> _Task brief_
Give back exactly the lines from the start of the entries below to the line holding "Task: Click info icon next to Return Policy", that line included, and leave every picture out.

(Stored data)
★ ★ ★ ★ ★ ★ ★
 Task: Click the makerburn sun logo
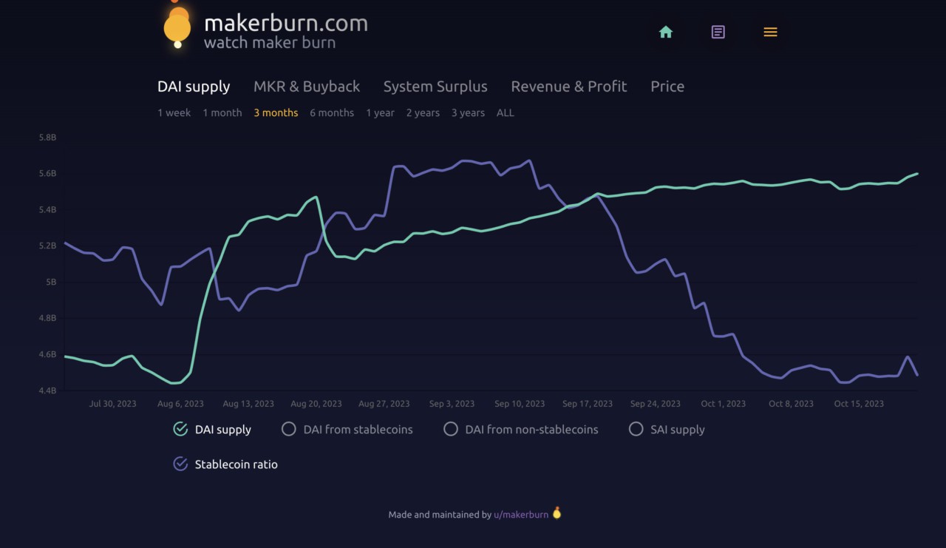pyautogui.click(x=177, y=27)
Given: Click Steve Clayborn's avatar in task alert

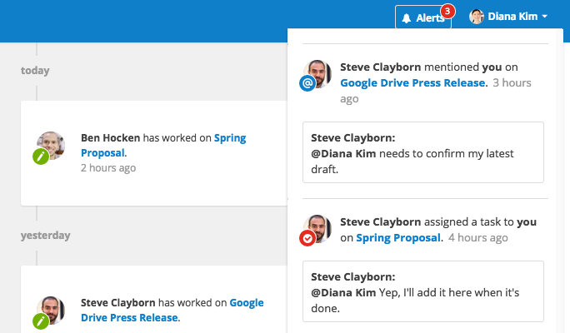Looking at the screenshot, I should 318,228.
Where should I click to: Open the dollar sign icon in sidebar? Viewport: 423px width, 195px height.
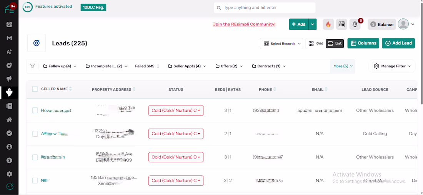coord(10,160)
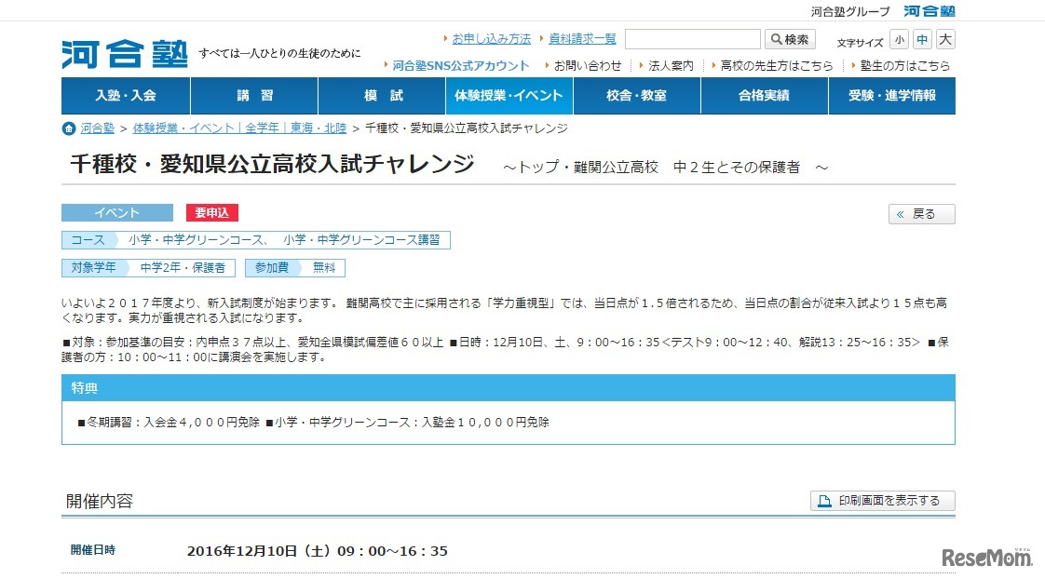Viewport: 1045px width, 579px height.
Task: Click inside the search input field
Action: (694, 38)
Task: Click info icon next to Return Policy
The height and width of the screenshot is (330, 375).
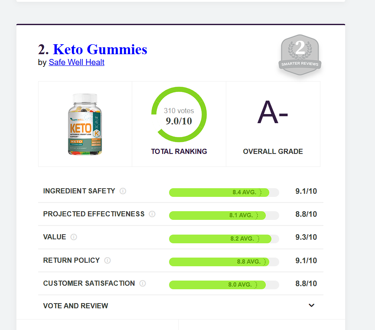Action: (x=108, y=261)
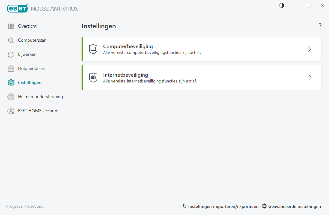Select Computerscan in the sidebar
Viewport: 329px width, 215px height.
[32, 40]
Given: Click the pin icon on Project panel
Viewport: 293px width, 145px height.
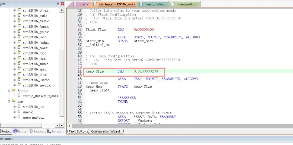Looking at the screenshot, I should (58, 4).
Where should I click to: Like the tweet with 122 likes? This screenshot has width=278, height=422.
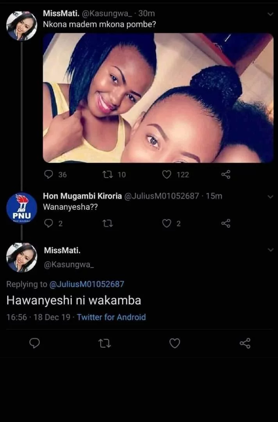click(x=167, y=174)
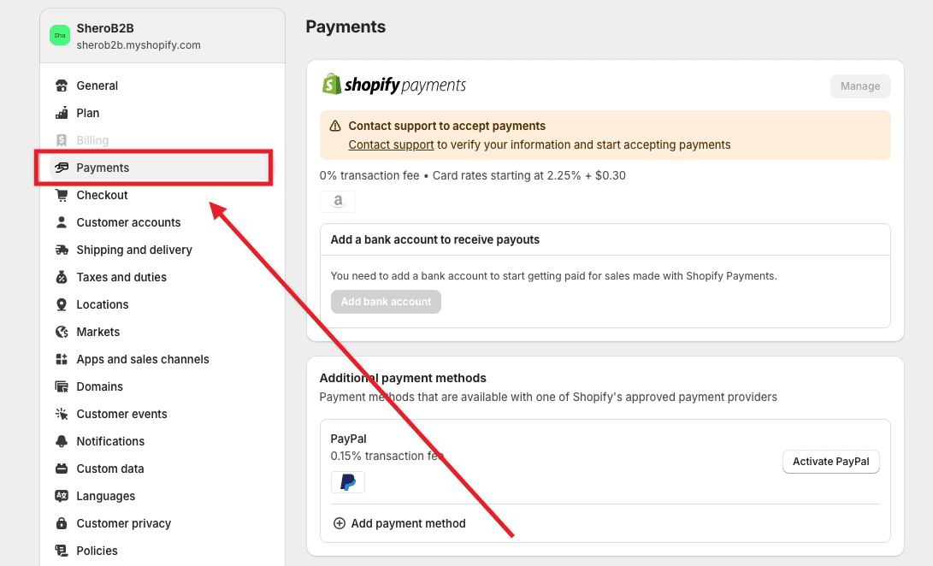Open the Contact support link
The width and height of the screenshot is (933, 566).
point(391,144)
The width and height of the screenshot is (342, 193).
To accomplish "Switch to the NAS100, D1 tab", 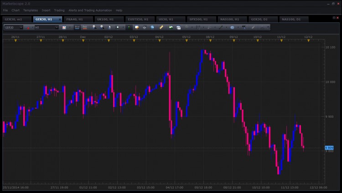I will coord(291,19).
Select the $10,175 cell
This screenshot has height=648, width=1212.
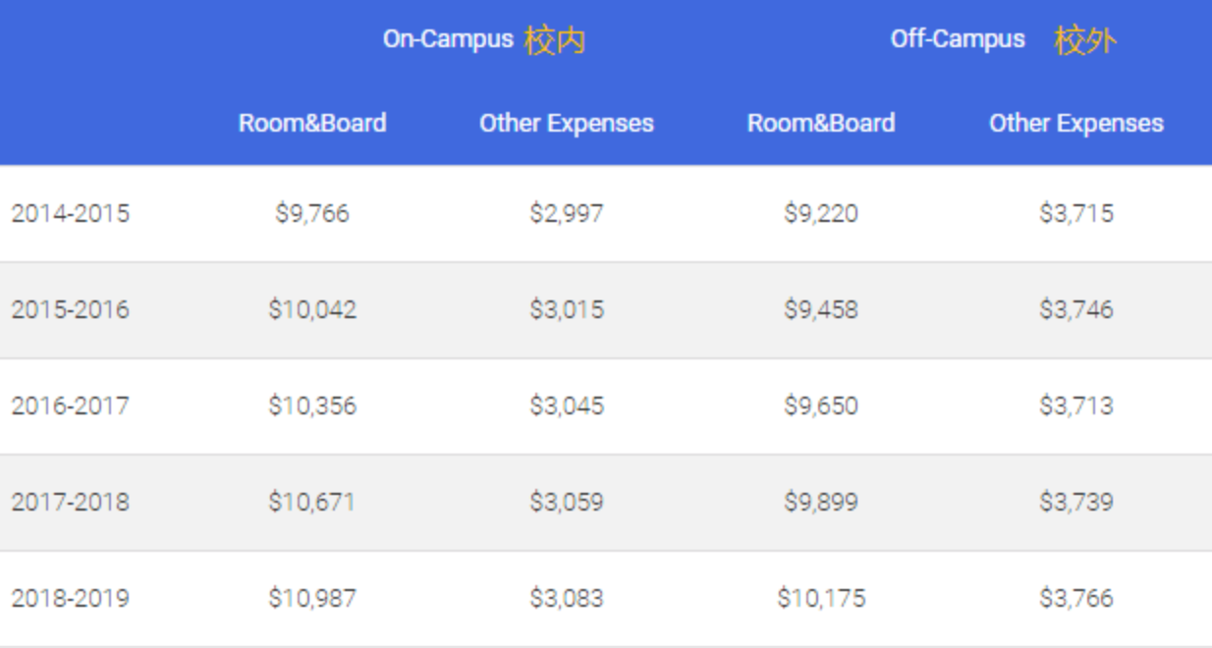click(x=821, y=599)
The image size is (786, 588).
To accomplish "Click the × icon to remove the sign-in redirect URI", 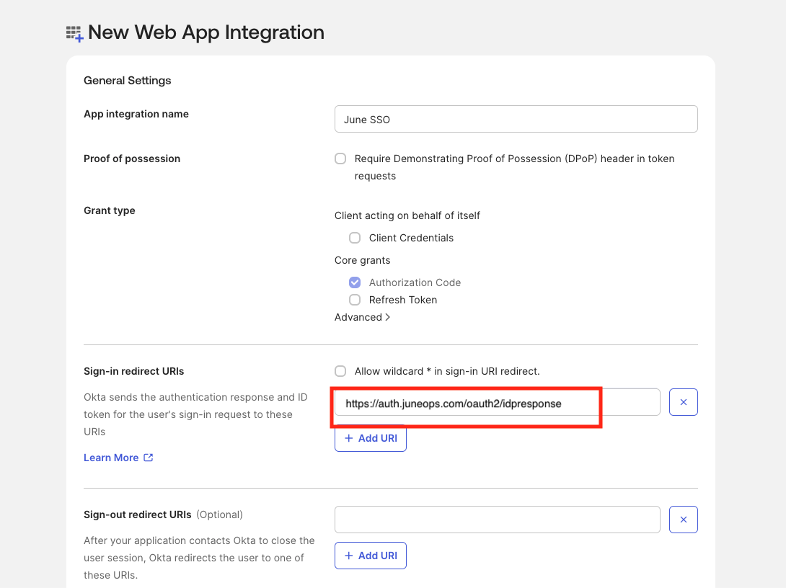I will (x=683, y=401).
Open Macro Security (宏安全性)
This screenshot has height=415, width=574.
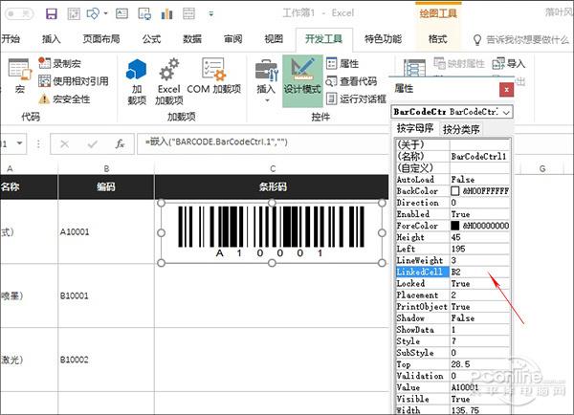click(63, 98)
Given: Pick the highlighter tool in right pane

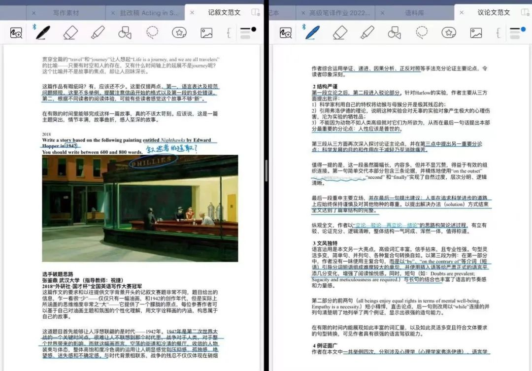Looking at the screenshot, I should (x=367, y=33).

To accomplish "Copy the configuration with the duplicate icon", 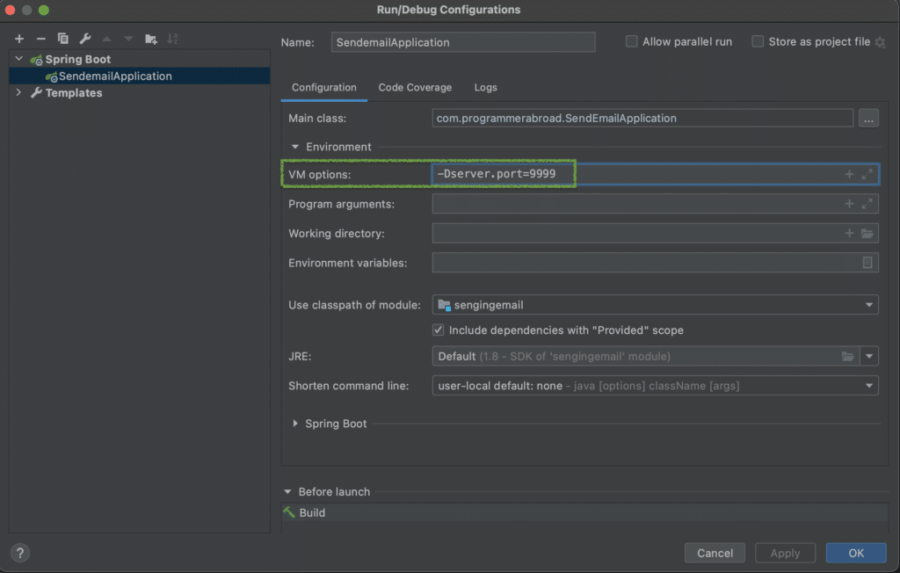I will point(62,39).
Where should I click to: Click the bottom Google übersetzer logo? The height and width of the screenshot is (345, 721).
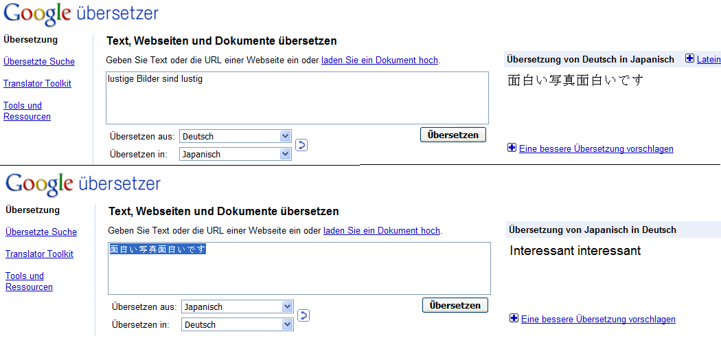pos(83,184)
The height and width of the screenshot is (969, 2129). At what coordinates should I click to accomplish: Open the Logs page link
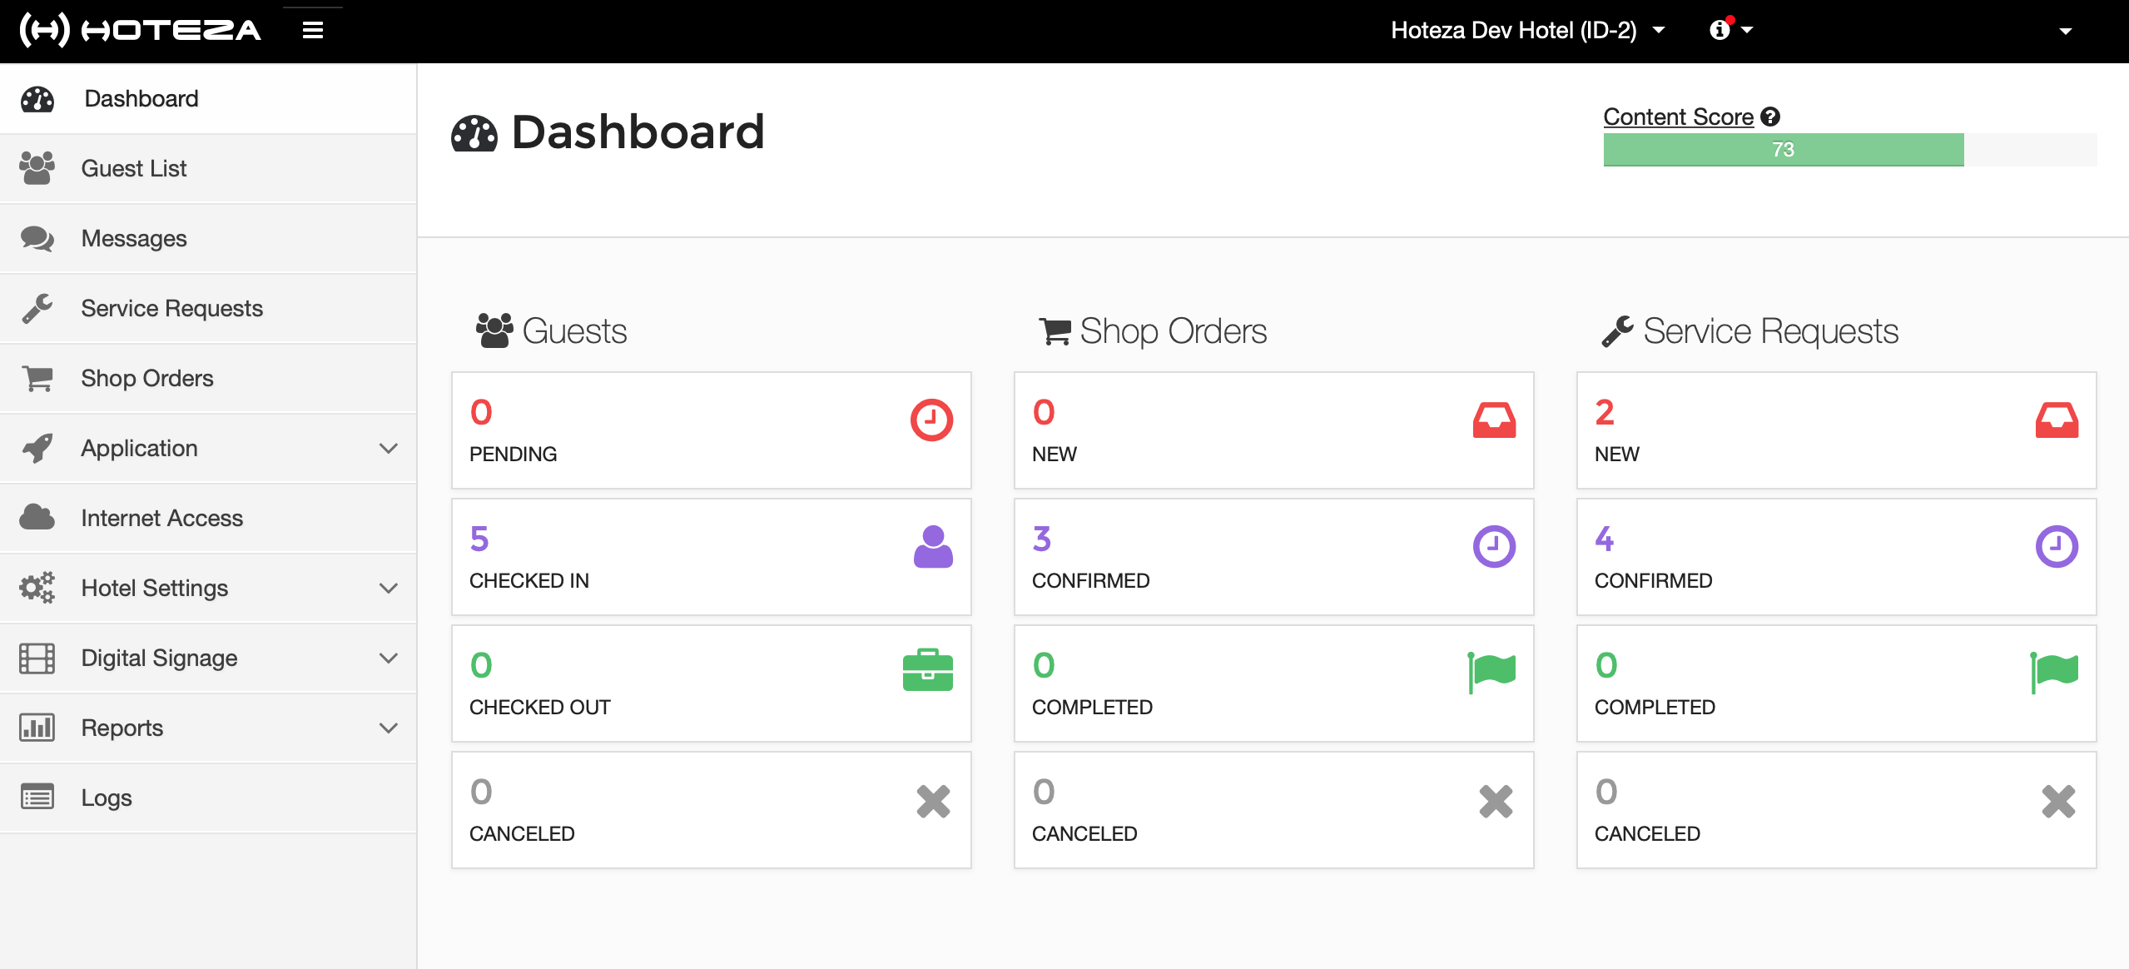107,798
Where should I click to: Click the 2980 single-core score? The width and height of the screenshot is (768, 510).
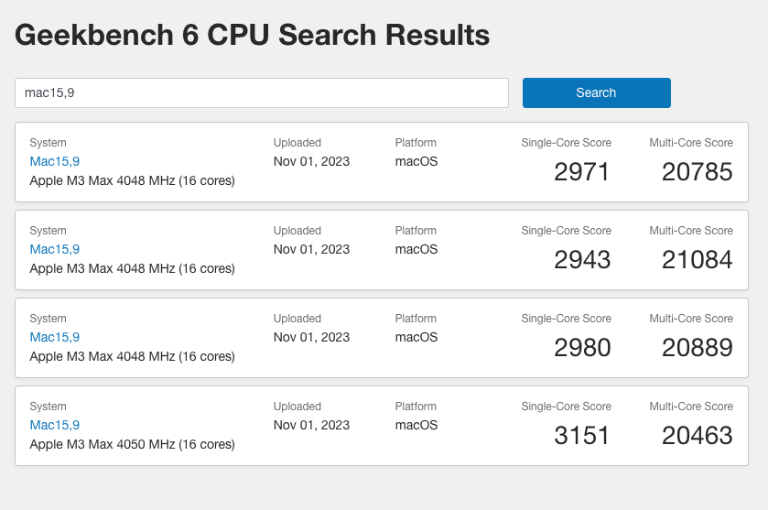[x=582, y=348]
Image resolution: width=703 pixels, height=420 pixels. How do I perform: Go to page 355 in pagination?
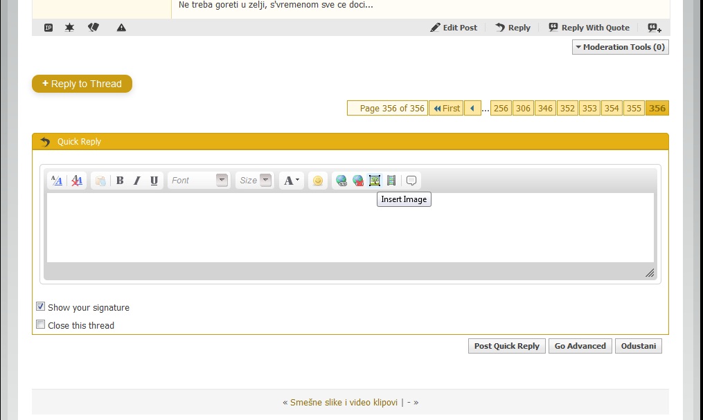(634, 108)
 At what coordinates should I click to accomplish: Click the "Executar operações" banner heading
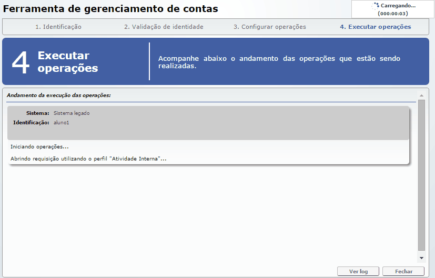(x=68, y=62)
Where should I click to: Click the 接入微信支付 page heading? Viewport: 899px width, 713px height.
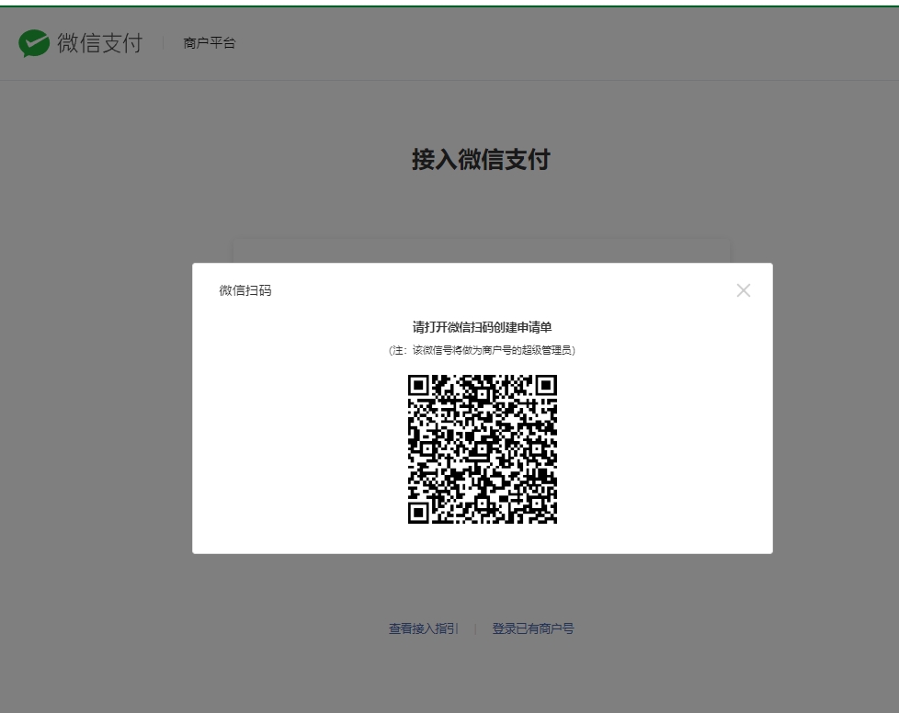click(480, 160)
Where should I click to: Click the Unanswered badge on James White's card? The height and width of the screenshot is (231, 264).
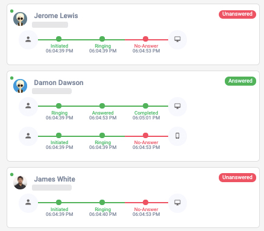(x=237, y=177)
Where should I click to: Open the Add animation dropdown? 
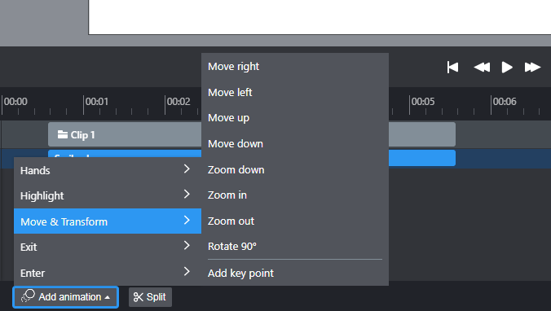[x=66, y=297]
★ ★ ★ ★ ★ ★ ★
> _The completed task_
 Task: Click the makerburn sun logo
pyautogui.click(x=177, y=27)
Given: Click Steve Clayborn's avatar in task alert

Looking at the screenshot, I should 318,228.
Where should I click to: Open the dollar sign icon in sidebar? Viewport: 423px width, 195px height.
coord(10,160)
Viewport: 1045px width, 579px height.
Task: Click inside the search input field
Action: (694, 38)
Task: Click info icon next to Return Policy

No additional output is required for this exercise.